**Assigned task**. Repeat the records below exactly, line for line.
########################################
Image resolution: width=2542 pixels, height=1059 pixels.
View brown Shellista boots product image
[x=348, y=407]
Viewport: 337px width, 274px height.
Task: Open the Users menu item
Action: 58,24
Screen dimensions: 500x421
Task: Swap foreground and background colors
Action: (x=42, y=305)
########################################
**Written solution**.
Image resolution: width=2542 pixels, height=1059 pixels.
View brown Shellista boots product image
[x=348, y=407]
Viewport: 337px width, 274px height.
Task: Open the Users menu item
Action: 58,24
Screen dimensions: 500x421
Task: Swap foreground and background colors
Action: (x=42, y=305)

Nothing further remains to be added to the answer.